▶ **DATA FOR ANALYSIS**
::::

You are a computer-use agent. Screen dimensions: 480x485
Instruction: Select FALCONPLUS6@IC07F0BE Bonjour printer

::::

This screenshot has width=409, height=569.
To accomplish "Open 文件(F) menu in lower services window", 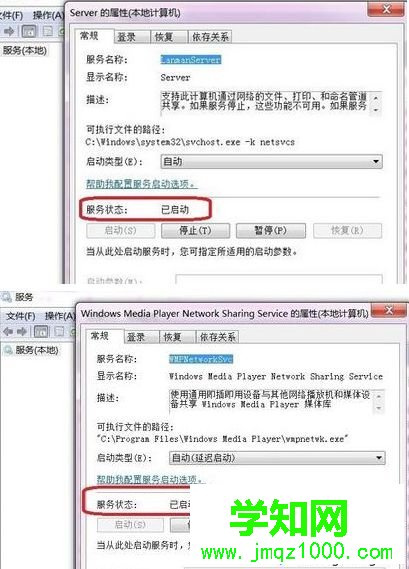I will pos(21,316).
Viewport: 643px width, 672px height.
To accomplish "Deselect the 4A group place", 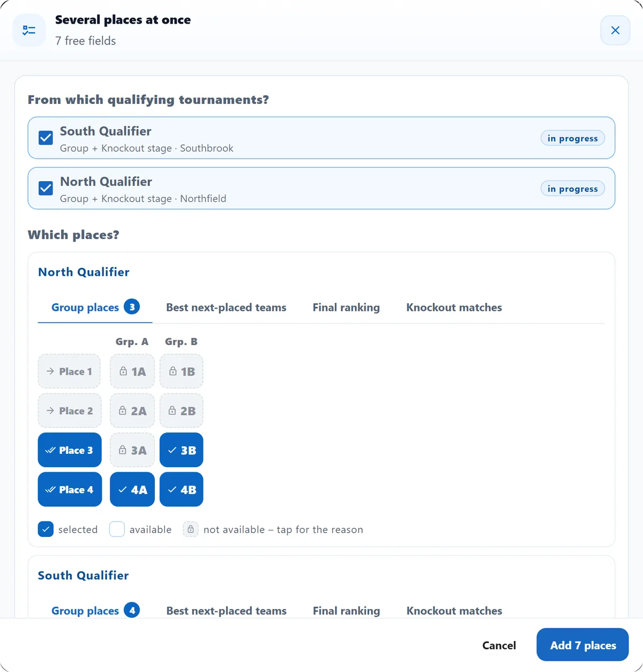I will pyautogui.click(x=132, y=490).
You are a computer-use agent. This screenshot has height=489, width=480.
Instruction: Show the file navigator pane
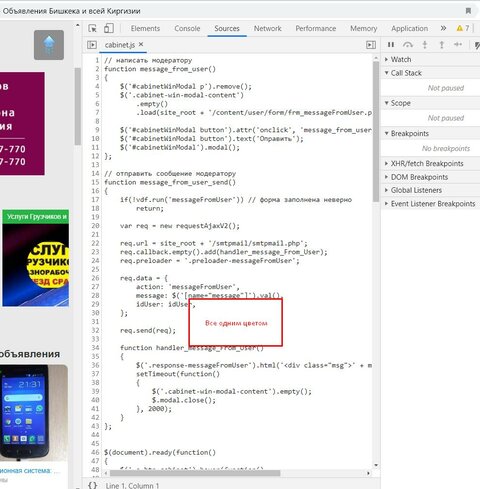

::::

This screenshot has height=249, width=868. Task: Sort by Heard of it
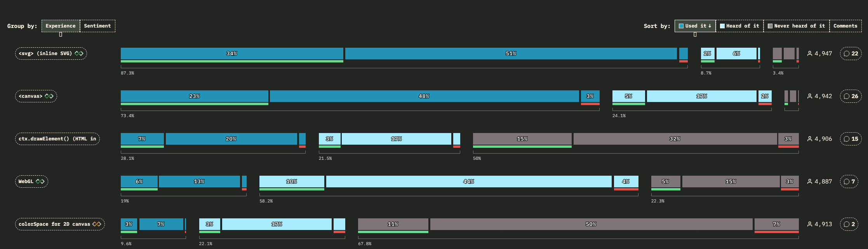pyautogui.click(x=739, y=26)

::::

▶ **WORK REQUEST**
Show every line above where "computer" is found.

▶ **SOLUTION TO THE PROBLEM**
You are a computer-use agent. Screen dimensions: 480x485
You are a computer-use agent. This screenshot has height=489, width=480.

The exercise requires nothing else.